> **PROBLEM**
Copy the listing below exactly, but skip the pictures.

> **INPUT RECORDS**
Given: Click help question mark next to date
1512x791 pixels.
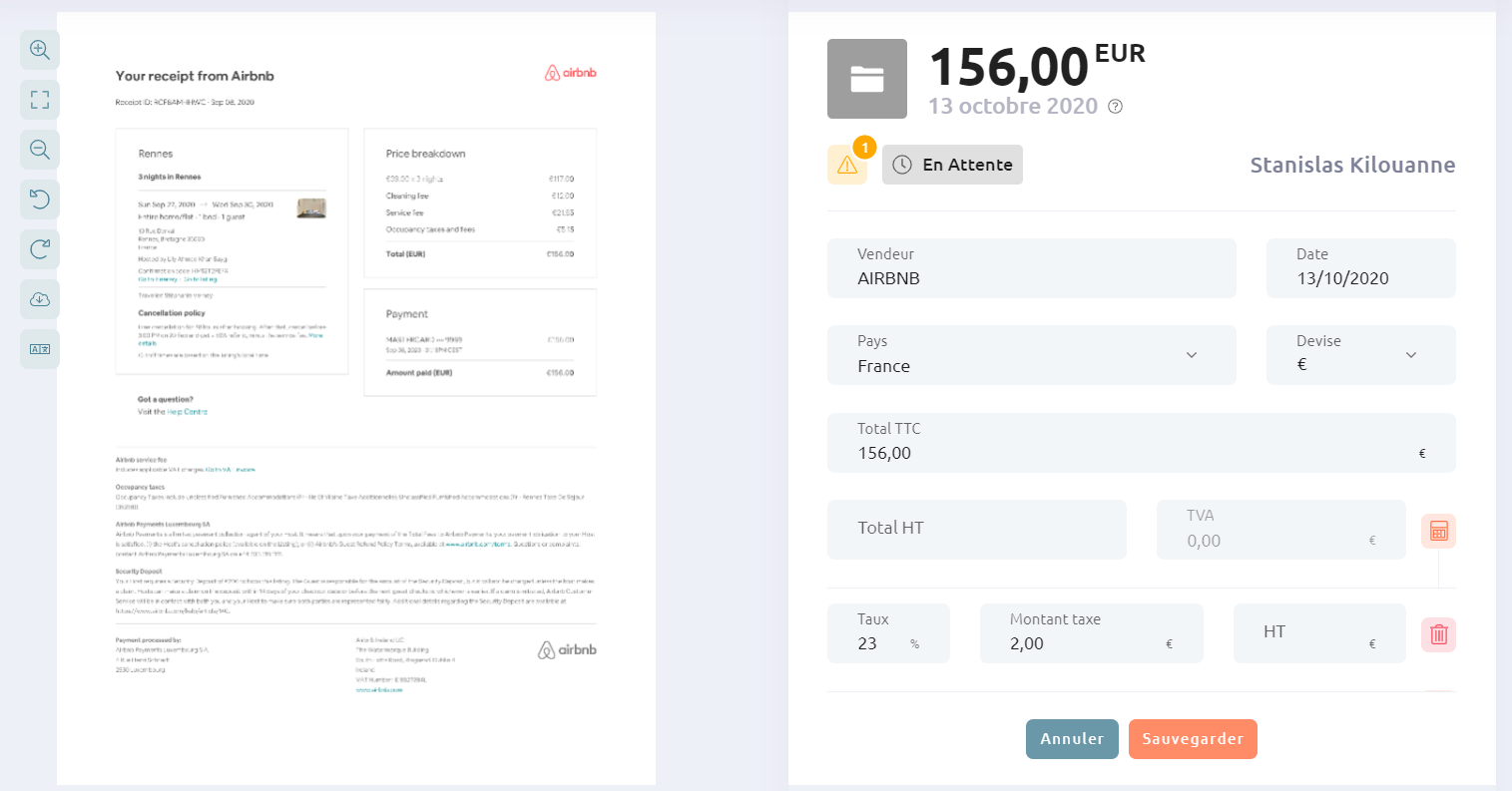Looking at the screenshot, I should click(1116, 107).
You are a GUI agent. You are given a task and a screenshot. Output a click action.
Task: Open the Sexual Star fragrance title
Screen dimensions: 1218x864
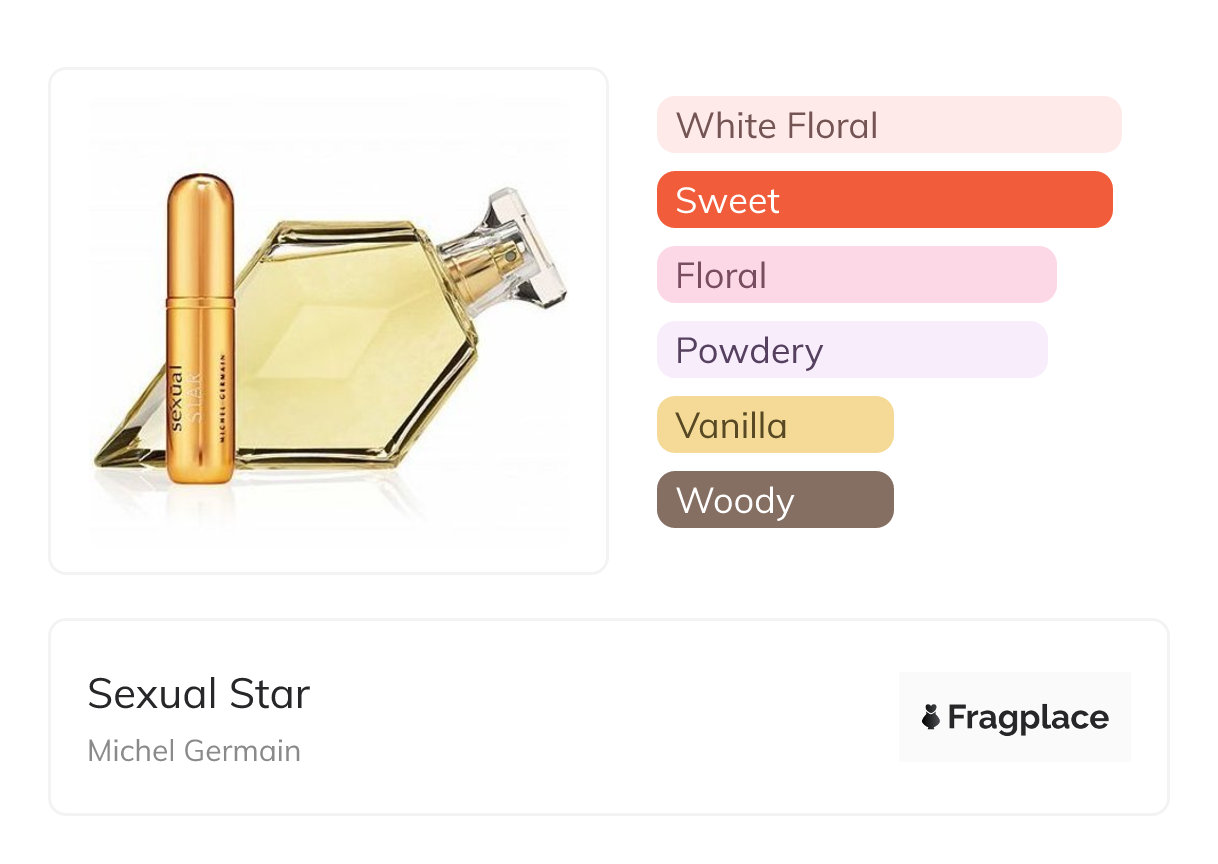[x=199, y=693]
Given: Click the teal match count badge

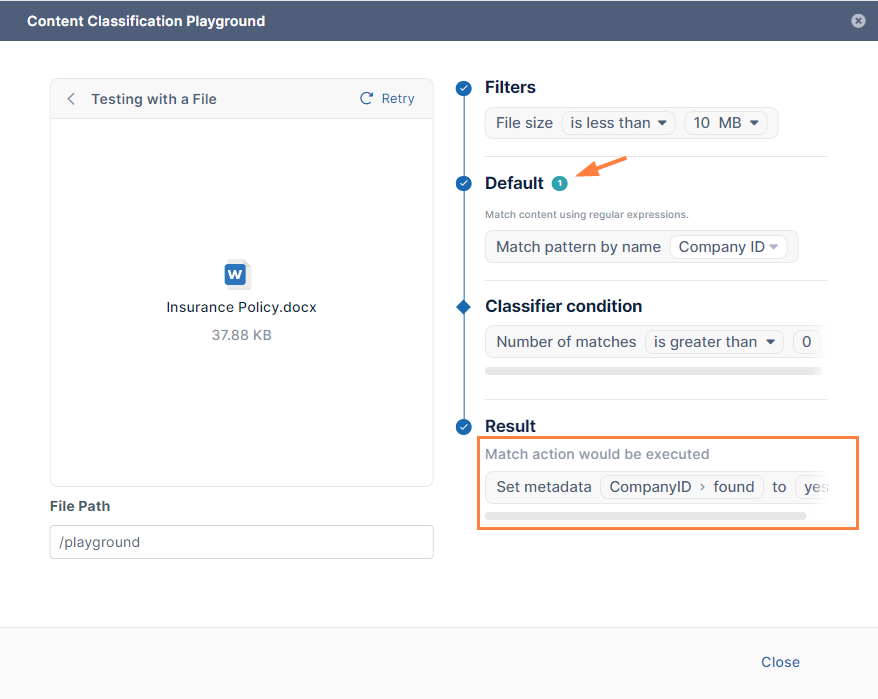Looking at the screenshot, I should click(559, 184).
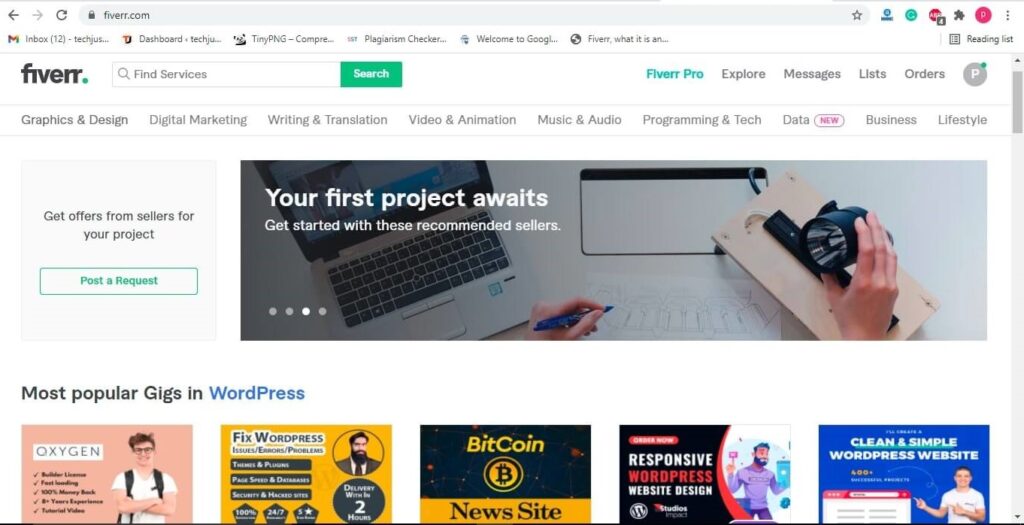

> **YOUR SOLUTION**
Given: Click help question mark next to date
1512x791 pixels.
Looking at the screenshot, I should click(1116, 107).
You are a GUI agent. You are given a task and a screenshot. Output a click action.
Task: Open the Sexual Star fragrance title
Screen dimensions: 1218x864
[x=199, y=693]
Given: Click the teal match count badge

Looking at the screenshot, I should click(559, 184).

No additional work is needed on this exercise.